Mark Klaisoongnoen, PhD Candidate

Developing an Affinity Scheduling Algorithm

This blog posts focuses on an affinity scheduling implementation in C and OpenMP. We develop the code and benchmark our affinity scheduling approach with the two loops L1 and L2, which we introduced in an earlier blogpost on Benchmarking loop scheduling algorithms in OpenMP. Our experimental setup is the same as in the earlier blogpost: We run our affinity scheduling implementation on Cirrus using m = 1, 2, 4, 6, 8, 12, 16 threads. Remember OpenMP’s built-in scheduling algorithms wich we compared in the mentioned blogpost?
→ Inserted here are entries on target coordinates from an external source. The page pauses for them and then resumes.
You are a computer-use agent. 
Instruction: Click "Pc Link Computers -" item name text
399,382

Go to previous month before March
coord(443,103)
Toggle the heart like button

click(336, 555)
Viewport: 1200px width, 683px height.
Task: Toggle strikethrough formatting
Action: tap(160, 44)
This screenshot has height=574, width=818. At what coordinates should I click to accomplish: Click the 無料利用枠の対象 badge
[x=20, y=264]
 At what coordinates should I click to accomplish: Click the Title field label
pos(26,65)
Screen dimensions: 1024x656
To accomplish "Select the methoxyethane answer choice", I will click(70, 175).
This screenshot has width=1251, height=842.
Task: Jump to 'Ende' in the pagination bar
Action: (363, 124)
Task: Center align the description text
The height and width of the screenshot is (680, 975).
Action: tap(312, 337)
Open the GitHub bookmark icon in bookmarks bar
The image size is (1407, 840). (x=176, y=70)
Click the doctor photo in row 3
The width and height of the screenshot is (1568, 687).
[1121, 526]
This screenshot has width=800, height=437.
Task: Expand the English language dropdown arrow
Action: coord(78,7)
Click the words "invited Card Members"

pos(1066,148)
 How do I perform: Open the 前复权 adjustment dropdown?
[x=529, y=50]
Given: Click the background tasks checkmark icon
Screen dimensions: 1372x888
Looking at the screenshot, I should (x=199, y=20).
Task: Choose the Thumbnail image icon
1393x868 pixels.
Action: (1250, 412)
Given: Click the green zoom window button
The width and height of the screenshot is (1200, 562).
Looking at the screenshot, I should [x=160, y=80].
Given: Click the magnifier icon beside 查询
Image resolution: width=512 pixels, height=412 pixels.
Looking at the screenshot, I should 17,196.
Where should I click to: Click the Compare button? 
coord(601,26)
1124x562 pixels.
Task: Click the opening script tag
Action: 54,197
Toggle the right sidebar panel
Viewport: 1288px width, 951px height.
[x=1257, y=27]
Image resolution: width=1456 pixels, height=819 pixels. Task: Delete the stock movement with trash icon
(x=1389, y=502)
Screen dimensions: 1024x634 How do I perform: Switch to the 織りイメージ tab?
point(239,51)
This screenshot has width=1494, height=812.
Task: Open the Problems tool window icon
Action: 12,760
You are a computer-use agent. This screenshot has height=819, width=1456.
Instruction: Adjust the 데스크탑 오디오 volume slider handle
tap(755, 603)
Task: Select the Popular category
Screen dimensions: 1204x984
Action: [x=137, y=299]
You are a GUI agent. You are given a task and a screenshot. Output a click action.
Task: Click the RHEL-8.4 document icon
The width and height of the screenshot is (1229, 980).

Here, we compare execution time and speedup of our affinity scheduling approach to OpenMP’s built-in schedules.

Follow along the tutorial or run the code by yourself - find it on GitHub.

How does the Affinity Scheduling Algorithm work?

Initially, the affinity scheduling algorithm distributes loop iterations across processes. Threads running idle after having processed their assigned chunks start picking a chunk from the remaining, most loaded thread’s iterations until all iterations are processed.

Let’s develop the code: First, we describe our algorithm with its data structures and the required synchronisation to avoid race conditions which could falsify our results. Secondly, we explain our experimental results and compare them to OpenMP’s built-in schedule options and their performance before we dive deeper into our analysis. Finally, we summarise our outcomes and present conclusions.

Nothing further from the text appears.